For what is meant to be a shoujo manga, there is an awful lot of sex going on.  More precisely, there is a lot of attempted sexual assault going on.  The genie's powers apparently work on a quid-pro-quo system, where every wish requires some degree of sexual contact.  Weak ones require only a kiss, stronger ones require a bit of groping, and potent ones require actual sex.  It would be one thing if the genie explained this upfront, but more often than not he doesn't explain this until his masters make their first wishes and it is always played as a (terrible) joke.

It doesn't end there, though!  All three of the girls and women he helps end up being abused by the men in their lives at some point, and more than once they are threatened with rape.  While these moments are mercifully brief, they are completely at odds with this collection's sweet, sentimental tone.  What's weird is that immediately after these threats are dealt with, the main couples confess to whatever feelings they have been repressing and then immediate start having sex.  It doesn't matter whether it's in the middle of an empty classroom, the roof of a hospital, or the same bed where another man handcuffed the heroine and burn her to death.  There's no time for things like light conversation over coffee or a couple of dates when there's sex to be had!

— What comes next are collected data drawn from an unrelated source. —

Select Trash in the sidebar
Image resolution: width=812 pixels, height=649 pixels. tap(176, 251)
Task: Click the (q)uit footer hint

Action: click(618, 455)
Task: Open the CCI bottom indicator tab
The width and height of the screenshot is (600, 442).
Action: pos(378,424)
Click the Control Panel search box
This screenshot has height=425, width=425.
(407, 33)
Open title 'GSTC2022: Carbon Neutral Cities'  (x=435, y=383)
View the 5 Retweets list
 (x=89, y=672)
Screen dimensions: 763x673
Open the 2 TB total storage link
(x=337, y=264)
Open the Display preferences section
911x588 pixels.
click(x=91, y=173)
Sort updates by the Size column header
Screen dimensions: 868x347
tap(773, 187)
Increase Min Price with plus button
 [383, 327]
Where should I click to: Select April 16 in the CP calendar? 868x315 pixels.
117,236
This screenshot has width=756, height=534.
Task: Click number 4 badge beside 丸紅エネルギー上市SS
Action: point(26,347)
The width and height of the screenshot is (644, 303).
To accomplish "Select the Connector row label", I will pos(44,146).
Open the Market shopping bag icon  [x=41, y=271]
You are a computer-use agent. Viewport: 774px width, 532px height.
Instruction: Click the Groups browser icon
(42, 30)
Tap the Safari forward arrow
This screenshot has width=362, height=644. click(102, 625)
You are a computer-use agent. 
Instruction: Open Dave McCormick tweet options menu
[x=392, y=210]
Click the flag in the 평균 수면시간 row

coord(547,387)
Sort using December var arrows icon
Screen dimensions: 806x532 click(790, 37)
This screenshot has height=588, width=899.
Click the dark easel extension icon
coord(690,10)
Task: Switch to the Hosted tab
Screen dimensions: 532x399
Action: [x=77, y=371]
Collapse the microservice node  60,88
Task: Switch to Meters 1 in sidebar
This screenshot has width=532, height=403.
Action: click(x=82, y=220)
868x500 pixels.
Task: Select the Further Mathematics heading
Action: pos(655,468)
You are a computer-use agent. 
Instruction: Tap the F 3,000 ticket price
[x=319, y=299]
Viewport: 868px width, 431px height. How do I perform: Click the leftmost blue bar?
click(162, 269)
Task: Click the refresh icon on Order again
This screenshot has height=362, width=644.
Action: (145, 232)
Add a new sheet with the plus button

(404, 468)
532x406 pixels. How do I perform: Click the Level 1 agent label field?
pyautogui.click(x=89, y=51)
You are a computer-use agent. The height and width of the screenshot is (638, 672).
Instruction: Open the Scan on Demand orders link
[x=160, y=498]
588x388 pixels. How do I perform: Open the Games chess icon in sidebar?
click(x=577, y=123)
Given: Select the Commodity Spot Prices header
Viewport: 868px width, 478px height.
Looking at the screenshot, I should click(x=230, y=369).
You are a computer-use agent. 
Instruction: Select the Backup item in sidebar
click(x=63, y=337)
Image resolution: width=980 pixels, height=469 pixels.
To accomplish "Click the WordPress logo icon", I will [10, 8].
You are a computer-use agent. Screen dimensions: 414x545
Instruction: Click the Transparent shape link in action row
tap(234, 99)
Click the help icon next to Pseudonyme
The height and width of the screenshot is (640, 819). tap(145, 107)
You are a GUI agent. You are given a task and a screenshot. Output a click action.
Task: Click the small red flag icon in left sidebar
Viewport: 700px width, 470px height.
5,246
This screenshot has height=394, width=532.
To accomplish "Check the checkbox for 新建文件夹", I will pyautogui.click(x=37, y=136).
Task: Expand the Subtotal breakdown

You'll notice that I've not talked much about the heroines of these stories.  That's because there's simply not much to say about them.  They're all starry-eyed ingenues who are too timid to voice their feelings and are convinced that increasingly ridiculous tricks are needed to win the hearts of others.  The unrelated side stories don't fare much better.  The first of them flirts with incest, as a young woman falls for her kinda-sorta guardian (who also happens to be a kinda-sorta vampire).  The other is so boring as to not merit mention.  It's little more than filler for a book that's half-assed and needlessly tawdry.

ART:

Shigematsu doesn't fare much better as an artist.  Her girls are vaguely cute with simple, vacuous faces.  The men are not much different save for their ridiculous giraffe necks.  They also all have these huge, blockly, crudely drawn hands that only get more distracting with each new chapter.  The only character with any sort of visual charm is the genie, as his smarmy grin and slinky body language helps sell the reader on his lustiness.  The backgrounds are mostly blank, only to explode into screentones once the sex scenes starts.  This isn't a hard book to follow visually, but it's utterly lacking in elegance or talent.

RATING:

King of the Lamp is an unfocused collection of love stories with weird, unpleasant tone shifts, a wasted premise, and awkward artwork.  I can't imagine anyone wishing for this to be licensed when it was new, and I definitely can't imagine anyone wishing to read it now.

This book was published by Go!Comi.  It is currently out of print.